**AIM:**
Present every line of the items below as a Markdown table with two columns, Row and Line: number each row and put the line's text beside it. Leave out blank lines.
▼
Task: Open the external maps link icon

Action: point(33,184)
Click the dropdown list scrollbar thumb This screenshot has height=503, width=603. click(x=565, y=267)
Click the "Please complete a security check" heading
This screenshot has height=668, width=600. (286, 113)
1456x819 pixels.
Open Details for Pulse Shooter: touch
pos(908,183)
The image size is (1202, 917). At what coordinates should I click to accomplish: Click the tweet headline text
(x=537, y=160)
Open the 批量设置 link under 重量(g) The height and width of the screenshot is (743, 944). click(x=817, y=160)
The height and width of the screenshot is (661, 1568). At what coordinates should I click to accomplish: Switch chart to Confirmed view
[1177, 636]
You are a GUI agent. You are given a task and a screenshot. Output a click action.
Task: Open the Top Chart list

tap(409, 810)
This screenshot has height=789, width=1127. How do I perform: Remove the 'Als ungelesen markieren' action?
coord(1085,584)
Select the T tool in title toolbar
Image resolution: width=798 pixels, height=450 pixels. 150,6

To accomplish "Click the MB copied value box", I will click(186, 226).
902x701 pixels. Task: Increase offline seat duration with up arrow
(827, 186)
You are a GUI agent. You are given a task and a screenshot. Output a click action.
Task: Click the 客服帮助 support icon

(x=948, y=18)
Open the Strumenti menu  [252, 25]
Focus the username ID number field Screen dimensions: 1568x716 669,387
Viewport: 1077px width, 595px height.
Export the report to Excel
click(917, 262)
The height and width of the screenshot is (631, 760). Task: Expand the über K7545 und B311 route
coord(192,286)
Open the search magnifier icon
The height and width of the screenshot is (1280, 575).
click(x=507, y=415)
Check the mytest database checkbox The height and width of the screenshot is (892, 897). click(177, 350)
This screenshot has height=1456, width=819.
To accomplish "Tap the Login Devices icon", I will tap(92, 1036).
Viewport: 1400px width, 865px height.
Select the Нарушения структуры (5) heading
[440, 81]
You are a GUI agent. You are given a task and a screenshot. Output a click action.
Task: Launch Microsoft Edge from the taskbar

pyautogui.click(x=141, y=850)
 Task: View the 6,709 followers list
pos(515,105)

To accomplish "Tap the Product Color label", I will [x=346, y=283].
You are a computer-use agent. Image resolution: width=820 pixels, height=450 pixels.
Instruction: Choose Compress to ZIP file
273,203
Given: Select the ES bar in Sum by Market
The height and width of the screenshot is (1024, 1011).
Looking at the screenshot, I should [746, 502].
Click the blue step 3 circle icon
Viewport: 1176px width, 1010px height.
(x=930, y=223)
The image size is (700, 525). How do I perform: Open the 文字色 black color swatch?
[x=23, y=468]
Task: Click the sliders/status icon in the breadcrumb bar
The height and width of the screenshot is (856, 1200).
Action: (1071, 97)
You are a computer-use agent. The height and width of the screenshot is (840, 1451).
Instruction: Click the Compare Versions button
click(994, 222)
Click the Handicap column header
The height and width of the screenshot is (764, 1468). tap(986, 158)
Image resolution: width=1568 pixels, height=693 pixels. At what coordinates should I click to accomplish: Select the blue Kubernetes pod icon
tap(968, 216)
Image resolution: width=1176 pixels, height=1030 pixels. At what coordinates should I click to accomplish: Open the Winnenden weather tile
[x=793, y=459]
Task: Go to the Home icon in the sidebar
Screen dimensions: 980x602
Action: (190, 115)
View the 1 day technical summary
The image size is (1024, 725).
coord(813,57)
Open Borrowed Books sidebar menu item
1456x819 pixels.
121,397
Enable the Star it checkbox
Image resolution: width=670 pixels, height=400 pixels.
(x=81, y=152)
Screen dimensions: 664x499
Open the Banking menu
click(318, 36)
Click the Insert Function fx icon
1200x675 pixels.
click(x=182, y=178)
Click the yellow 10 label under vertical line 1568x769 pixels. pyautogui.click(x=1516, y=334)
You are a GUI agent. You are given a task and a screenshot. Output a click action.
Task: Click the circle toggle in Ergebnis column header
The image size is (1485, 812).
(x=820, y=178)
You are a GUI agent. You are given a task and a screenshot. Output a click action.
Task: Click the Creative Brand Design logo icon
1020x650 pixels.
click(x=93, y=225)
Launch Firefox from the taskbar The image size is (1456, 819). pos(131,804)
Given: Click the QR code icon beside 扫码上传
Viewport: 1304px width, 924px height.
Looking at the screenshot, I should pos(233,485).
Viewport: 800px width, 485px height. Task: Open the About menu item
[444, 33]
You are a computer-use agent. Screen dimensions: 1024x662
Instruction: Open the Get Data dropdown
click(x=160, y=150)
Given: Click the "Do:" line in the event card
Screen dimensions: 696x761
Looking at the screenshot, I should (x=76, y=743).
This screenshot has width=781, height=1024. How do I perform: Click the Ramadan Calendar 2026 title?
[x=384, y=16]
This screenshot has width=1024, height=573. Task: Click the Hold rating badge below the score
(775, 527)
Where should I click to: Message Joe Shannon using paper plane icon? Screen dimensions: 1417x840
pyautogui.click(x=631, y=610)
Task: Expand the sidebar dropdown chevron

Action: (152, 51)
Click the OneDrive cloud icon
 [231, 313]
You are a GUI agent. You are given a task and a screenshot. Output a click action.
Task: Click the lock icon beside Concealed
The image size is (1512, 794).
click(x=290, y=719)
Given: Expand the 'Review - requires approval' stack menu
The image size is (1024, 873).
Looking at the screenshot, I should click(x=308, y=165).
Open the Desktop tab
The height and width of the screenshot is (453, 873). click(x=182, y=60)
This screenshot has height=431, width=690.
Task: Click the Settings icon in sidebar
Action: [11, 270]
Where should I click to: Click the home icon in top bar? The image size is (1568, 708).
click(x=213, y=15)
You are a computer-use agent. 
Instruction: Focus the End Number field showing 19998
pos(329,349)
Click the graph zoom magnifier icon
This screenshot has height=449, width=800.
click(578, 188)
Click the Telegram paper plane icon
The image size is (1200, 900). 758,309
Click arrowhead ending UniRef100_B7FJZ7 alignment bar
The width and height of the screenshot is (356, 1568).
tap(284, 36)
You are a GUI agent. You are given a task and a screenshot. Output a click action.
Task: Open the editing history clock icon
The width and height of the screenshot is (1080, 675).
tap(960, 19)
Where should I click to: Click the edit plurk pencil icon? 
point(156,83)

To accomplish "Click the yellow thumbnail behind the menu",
▲
**RIGHT ANSWER:**
| Row | Line |
|---|---|
| 1 | Task: Open the external maps link icon |
| 2 | Action: point(33,184) |
| 3 | Click the dropdown list scrollbar thumb This screenshot has height=503, width=603. click(x=565, y=267) |
| 4 | Click the "Please complete a security check" heading |
| 5 | This screenshot has height=668, width=600. (286, 113) |
| 6 | 1456x819 pixels. |
| 7 | Open Details for Pulse Shooter: touch |
| 8 | pos(908,183) |
| 9 | The image size is (1202, 917). At what coordinates should I click to accomplish: Click the tweet headline text |
| 10 | (x=537, y=160) |
| 11 | Open the 批量设置 link under 重量(g) The height and width of the screenshot is (743, 944). click(x=817, y=160) |
| 12 | The height and width of the screenshot is (661, 1568). At what coordinates should I click to accomplish: Switch chart to Confirmed view |
| 13 | [1177, 636] |
| 14 | You are a GUI agent. You are given a task and a screenshot. Output a click action. |
| 15 | Task: Open the Top Chart list |
| 16 | tap(409, 810) |
| 17 | This screenshot has height=789, width=1127. How do I perform: Remove the 'Als ungelesen markieren' action? |
| 18 | coord(1085,584) |
| 19 | Select the T tool in title toolbar |
| 20 | Image resolution: width=798 pixels, height=450 pixels. 150,6 |
| 21 | To accomplish "Click the MB copied value box", I will click(186, 226). |
| 22 | 902x701 pixels. Task: Increase offline seat duration with up arrow |
| 23 | (827, 186) |
| 24 | You are a GUI agent. You are given a task and a screenshot. Output a click action. |
| 25 | Task: Click the 客服帮助 support icon |
| 26 | (x=948, y=18) |
| 27 | Open the Strumenti menu  [252, 25] |
| 28 | Focus the username ID number field Screen dimensions: 1568x716 669,387 |
| 29 | Viewport: 1077px width, 595px height. |
| 30 | Export the report to Excel |
| 31 | click(917, 262) |
| 32 | The height and width of the screenshot is (631, 760). Task: Expand the über K7545 und B311 route |
| 33 | coord(192,286) |
| 34 | Open the search magnifier icon |
| 35 | The height and width of the screenshot is (1280, 575). |
| 36 | click(x=507, y=415) |
| 37 | Check the mytest database checkbox The height and width of the screenshot is (892, 897). click(177, 350) |
| 38 | This screenshot has height=1456, width=819. |
| 39 | To accomplish "Tap the Login Devices icon", I will tap(92, 1036). |
| 40 | Viewport: 1400px width, 865px height. |
| 41 | Select the Нарушения структуры (5) heading |
| 42 | [440, 81] |
| 43 | You are a GUI agent. You are given a task and a screenshot. Output a click action. |
| 44 | Task: Launch Microsoft Edge from the taskbar |
| 45 | pyautogui.click(x=141, y=850) |
| 46 |  Task: View the 6,709 followers list |
| 47 | pos(515,105) |
| 48 | To accomplish "Tap the Product Color label", I will [x=346, y=283]. |
| 49 | You are a computer-use agent. Image resolution: width=820 pixels, height=450 pixels. |
| 50 | Instruction: Choose Compress to ZIP file |
| 51 | 273,203 |
| 52 | Given: Select the ES bar in Sum by Market |
| 53 | The height and width of the screenshot is (1024, 1011). |
| 54 | Looking at the screenshot, I should [746, 502]. |
| 55 | Click the blue step 3 circle icon |
| 56 | Viewport: 1176px width, 1010px height. |
| 57 | (x=930, y=223) |
| 58 | The image size is (700, 525). How do I perform: Open the 文字色 black color swatch? |
| 59 | [x=23, y=468] |
| 60 | Task: Click the sliders/status icon in the breadcrumb bar |
| 61 | The height and width of the screenshot is (856, 1200). |
| 62 | Action: (1071, 97) |
| 63 | You are a computer-use agent. The height and width of the screenshot is (840, 1451). |
| 64 | Instruction: Click the Compare Versions button |
| 65 | click(994, 222) |
| 66 | Click the Handicap column header |
| 67 | The height and width of the screenshot is (764, 1468). tap(986, 158) |
| 68 | Image resolution: width=1568 pixels, height=693 pixels. At what coordinates should I click to accomplish: Select the blue Kubernetes pod icon |
| 69 | tap(968, 216) |
| 70 | Image resolution: width=1176 pixels, height=1030 pixels. At what coordinates should I click to accomplish: Open the Winnenden weather tile |
| 71 | [x=793, y=459] |
| 72 | Task: Go to the Home icon in the sidebar |
| 73 | Screen dimensions: 980x602 |
| 74 | Action: (190, 115) |
| 75 | View the 1 day technical summary |
| 76 | The image size is (1024, 725). |
| 77 | coord(813,57) |
| 78 | Open Borrowed Books sidebar menu item |
| 79 | 1456x819 pixels. |
| 80 | 121,397 |
| 81 | Enable the Star it checkbox |
| 82 | Image resolution: width=670 pixels, height=400 pixels. |
| 83 | (x=81, y=152) |
| 84 | Screen dimensions: 664x499 |
| 85 | Open the Banking menu |
| 86 | click(318, 36) |
| 87 | Click the Insert Function fx icon |
| 88 | 1200x675 pixels. |
| 89 | click(x=182, y=178) |
| 90 | Click the yellow 10 label under vertical line 1568x769 pixels. pyautogui.click(x=1516, y=334) |
| 91 | You are a GUI agent. You are given a task and a screenshot. Output a click action. |
| 92 | Task: Click the circle toggle in Ergebnis column header |
| 93 | The image size is (1485, 812). |
| 94 | (x=820, y=178) |
| 95 | You are a GUI agent. You are given a task and a screenshot. Output a click action. |
| 96 | Task: Click the Creative Brand Design logo icon |
| 97 | 1020x650 pixels. |
| 98 | click(x=93, y=225) |
| 99 | Launch Firefox from the taskbar The image size is (1456, 819). pos(131,804) |
| 100 | Given: Click the QR code icon beside 扫码上传 |
| 101 | Viewport: 1304px width, 924px height. |
| 102 | Looking at the screenshot, I should pos(233,485). |
| 103 | Viewport: 800px width, 485px height. Task: Open the About menu item |
| 104 | [444, 33] |
| 105 | You are a computer-use agent. Screen dimensions: 1024x662 |
| 106 | Instruction: Open the Get Data dropdown |
| 107 | click(x=160, y=150) |
| 108 | Given: Click the "Do:" line in the event card |
| 109 | Screen dimensions: 696x761 |
| 110 | Looking at the screenshot, I should (x=76, y=743). |
| 111 | This screenshot has width=781, height=1024. How do I perform: Click the Ramadan Calendar 2026 title? |
| 112 | [x=384, y=16] |
| 113 | This screenshot has width=1024, height=573. Task: Click the Hold rating badge below the score |
| 114 | (775, 527) |
| 115 | Where should I click to: Message Joe Shannon using paper plane icon? Screen dimensions: 1417x840 |
| 116 | pyautogui.click(x=631, y=610) |
| 117 | Task: Expand the sidebar dropdown chevron |
| 118 | Action: (152, 51) |
| 119 | Click the OneDrive cloud icon |
| 120 |  [231, 313] |
| 121 | You are a GUI agent. You are given a task and a screenshot. Output a click action. |
| 122 | Task: Click the lock icon beside Concealed |
| 123 | The image size is (1512, 794). |
| 124 | click(x=290, y=719) |
| 125 | Given: Expand the 'Review - requires approval' stack menu |
| 126 | The image size is (1024, 873). |
| 127 | Looking at the screenshot, I should click(x=308, y=165). |
| 128 | Open the Desktop tab |
| 129 | The height and width of the screenshot is (453, 873). click(x=182, y=60) |
| 130 | This screenshot has height=431, width=690. |
| 131 | Task: Click the Settings icon in sidebar |
| 132 | Action: [11, 270] |
| 133 | Where should I click to: Click the home icon in top bar? The image size is (1568, 708). |
| 134 | click(x=213, y=15) |
| 135 | You are a computer-use agent.  |
| 136 | Instruction: Focus the End Number field showing 19998 |
| 137 | pos(329,349) |
| 138 | Click the graph zoom magnifier icon |
| 139 | This screenshot has height=449, width=800. |
| 140 | click(578, 188) |
| 141 | Click the Telegram paper plane icon |
| 142 | The image size is (1200, 900). 758,309 |
| 143 | Click arrowhead ending UniRef100_B7FJZ7 alignment bar |
| 144 | The width and height of the screenshot is (356, 1568). |
| 145 | tap(284, 36) |
| 146 | You are a GUI agent. You are given a task and a screenshot. Output a click action. |
| 147 | Task: Open the editing history clock icon |
| 148 | The width and height of the screenshot is (1080, 675). |
| 149 | tap(960, 19) |
| 150 | Where should I click to: Click the edit plurk pencil icon?  |
| 151 | point(156,83) |
| 152 | To accomplish "Click the yellow thumbnail behind the menu", |